[PROBLEM DESCRIPTION] Each line from the one that holds "Task: Select the 期号 column header" to the end of the entries is to be given again exactly. Do not include pictures.

[SOURCE MATERIAL]
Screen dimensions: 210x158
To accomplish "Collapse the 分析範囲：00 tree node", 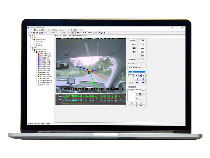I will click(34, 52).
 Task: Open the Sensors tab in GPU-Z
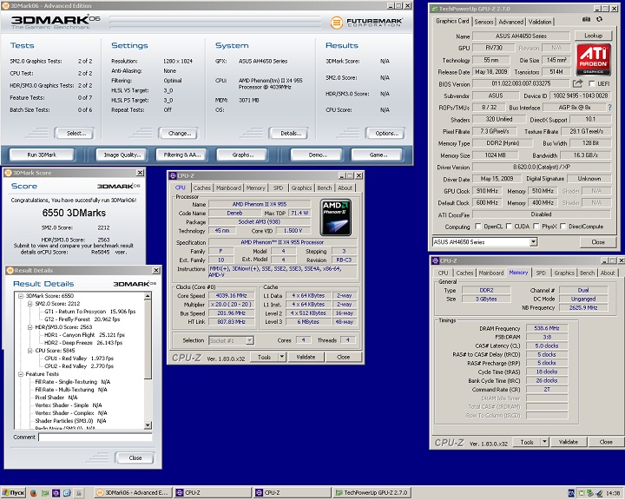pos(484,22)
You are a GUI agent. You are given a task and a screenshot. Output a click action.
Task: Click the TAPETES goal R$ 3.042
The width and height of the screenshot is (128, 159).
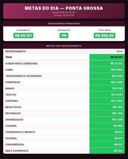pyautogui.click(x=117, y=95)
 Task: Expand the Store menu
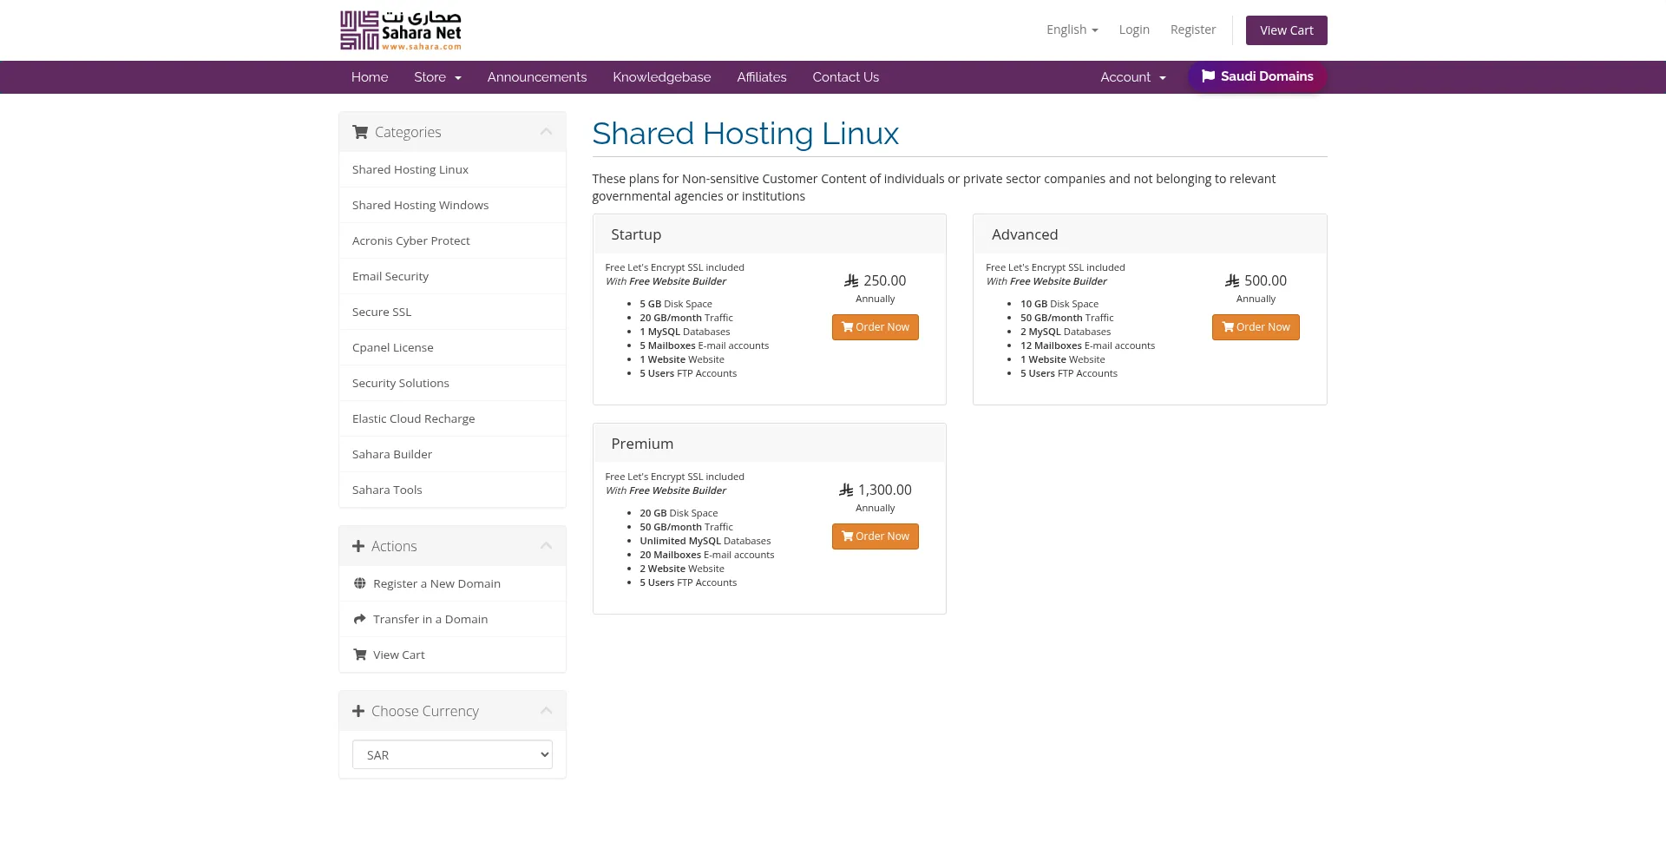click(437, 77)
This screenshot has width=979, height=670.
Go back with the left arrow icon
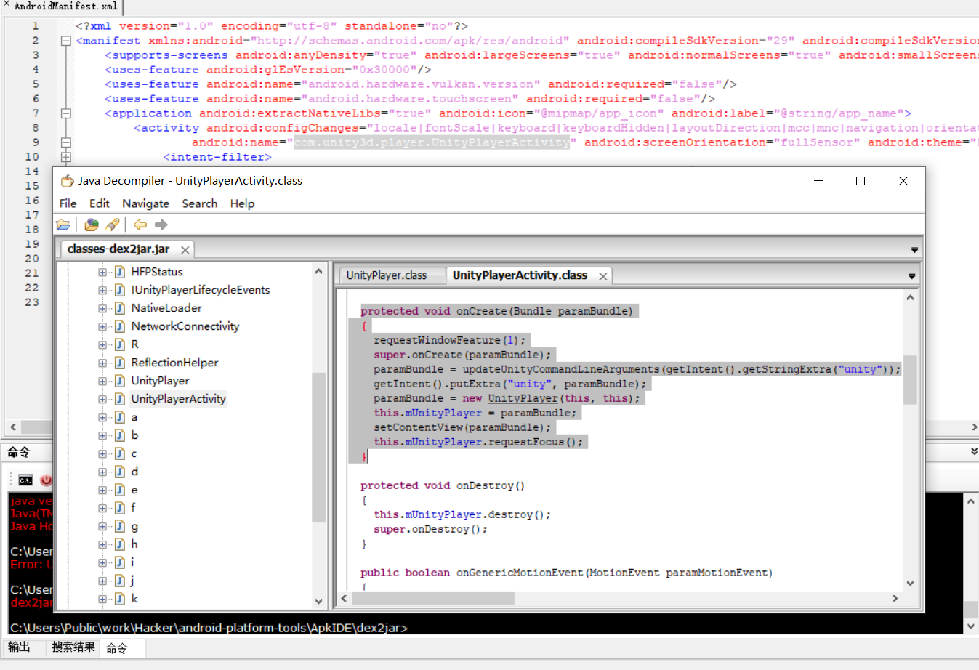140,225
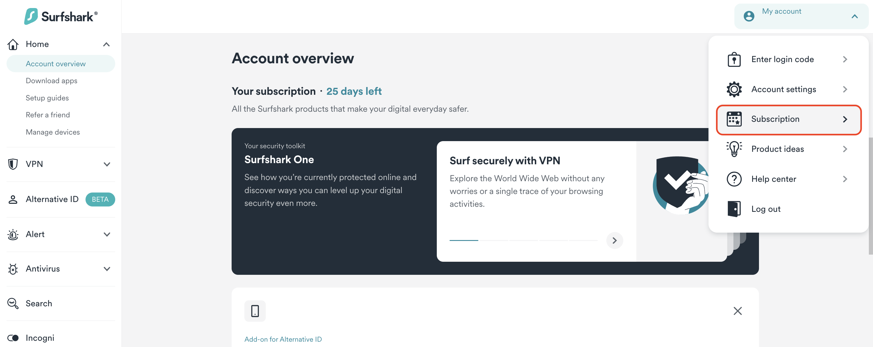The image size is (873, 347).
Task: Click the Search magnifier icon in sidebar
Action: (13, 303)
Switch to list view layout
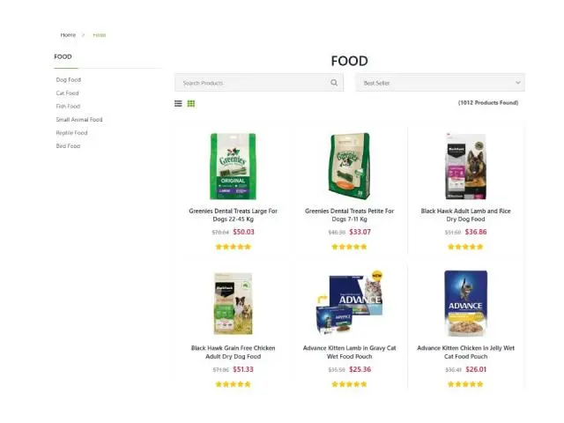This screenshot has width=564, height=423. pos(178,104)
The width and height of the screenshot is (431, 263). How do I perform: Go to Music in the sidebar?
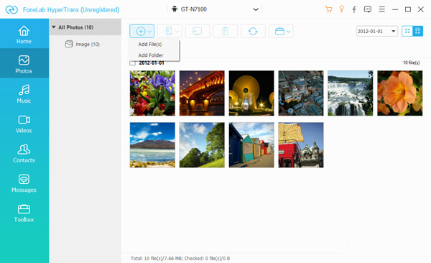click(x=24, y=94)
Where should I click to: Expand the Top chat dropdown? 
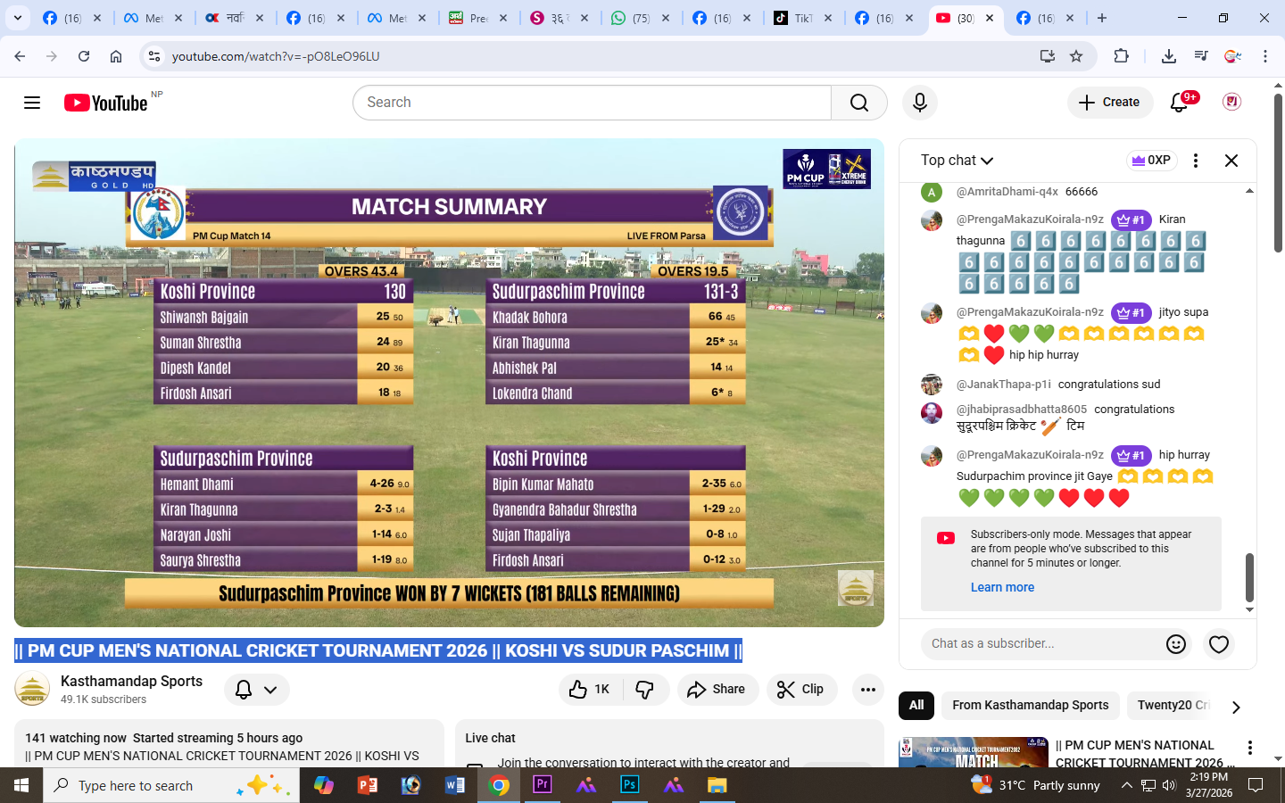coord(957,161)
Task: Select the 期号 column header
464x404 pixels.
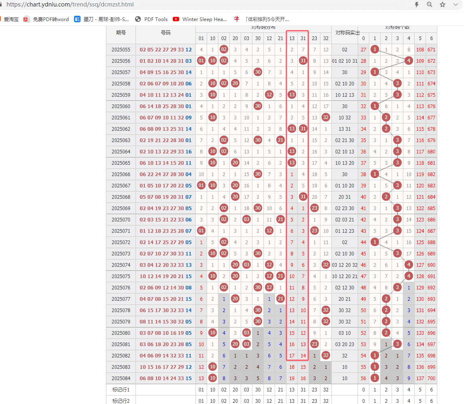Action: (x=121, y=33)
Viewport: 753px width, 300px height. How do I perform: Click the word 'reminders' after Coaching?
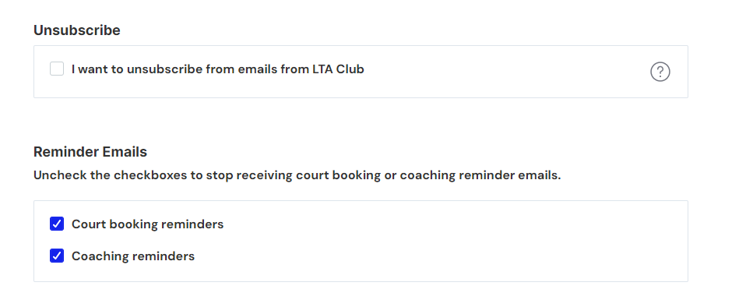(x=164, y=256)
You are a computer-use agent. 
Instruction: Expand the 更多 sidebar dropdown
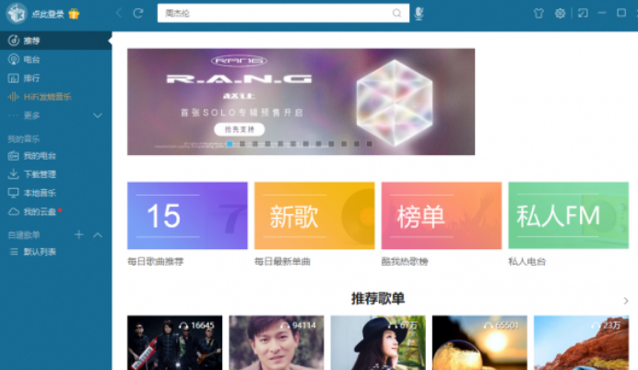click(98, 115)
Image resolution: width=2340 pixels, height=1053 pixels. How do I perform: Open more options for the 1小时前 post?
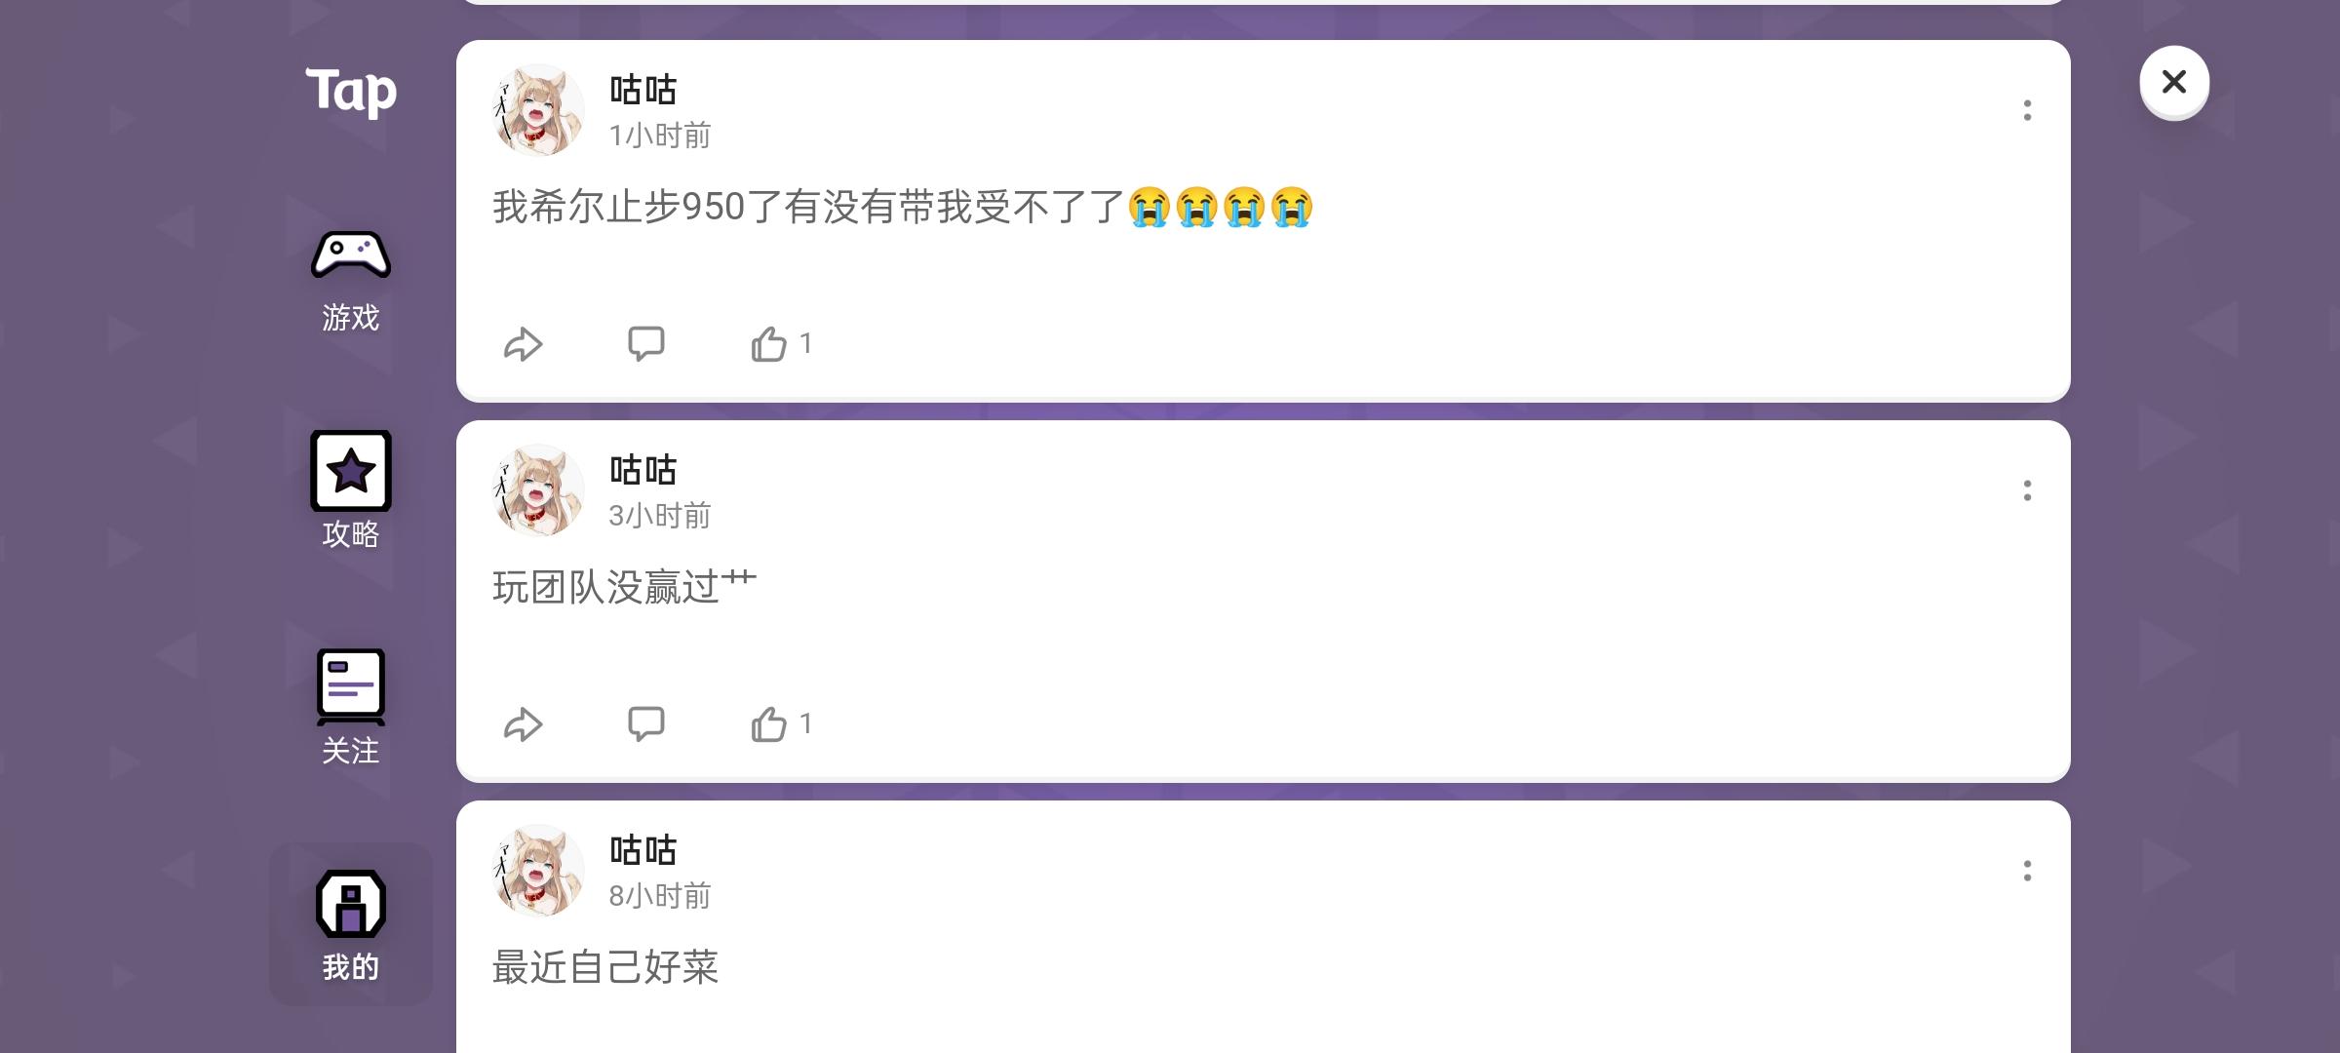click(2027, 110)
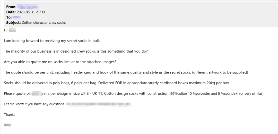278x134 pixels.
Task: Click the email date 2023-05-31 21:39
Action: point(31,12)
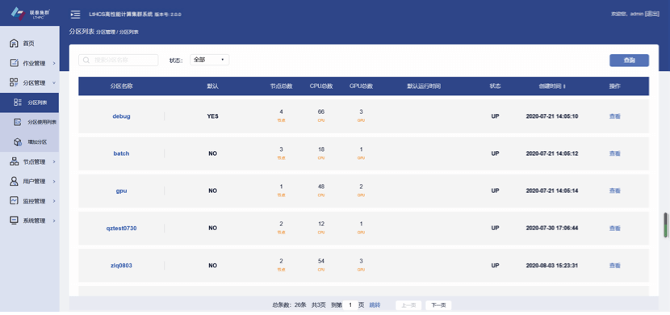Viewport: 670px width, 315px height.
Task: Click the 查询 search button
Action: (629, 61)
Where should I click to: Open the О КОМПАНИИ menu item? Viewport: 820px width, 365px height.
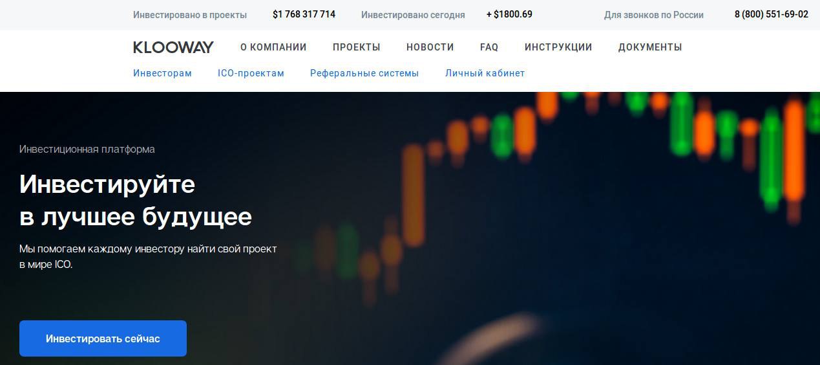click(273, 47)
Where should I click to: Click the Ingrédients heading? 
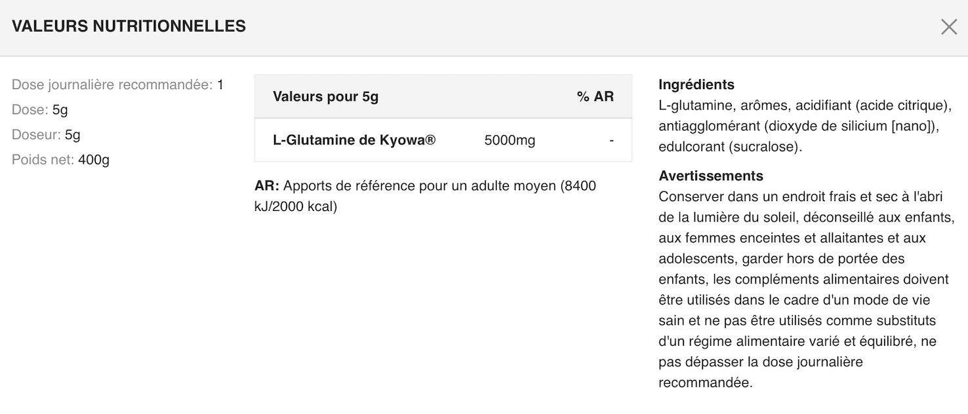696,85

[OUTPUT OF THE EXERCISE]
Task: Select the 期号 column header
464x404 pixels.
Action: (x=121, y=33)
Viewport: 753px width, 300px height. How do I perform: Click the word 'reminders' after Coaching?
(x=164, y=256)
You are a computer-use agent. 
Instruction: Expand the 更多 sidebar dropdown
click(98, 115)
Image resolution: width=2340 pixels, height=1053 pixels. How do I perform: Open more options for the 1小时前 post?
click(2027, 110)
278x134 pixels.
Task: Click the email date 2023-05-31 21:39
Action: point(31,12)
Viewport: 670px width, 315px height.
Task: Click the 查询 search button
Action: (629, 61)
Where should I click to: Open the О КОМПАНИИ menu item? Viewport: 820px width, 365px height.
click(273, 47)
Where should I click to: Click the Ingrédients heading? 
696,85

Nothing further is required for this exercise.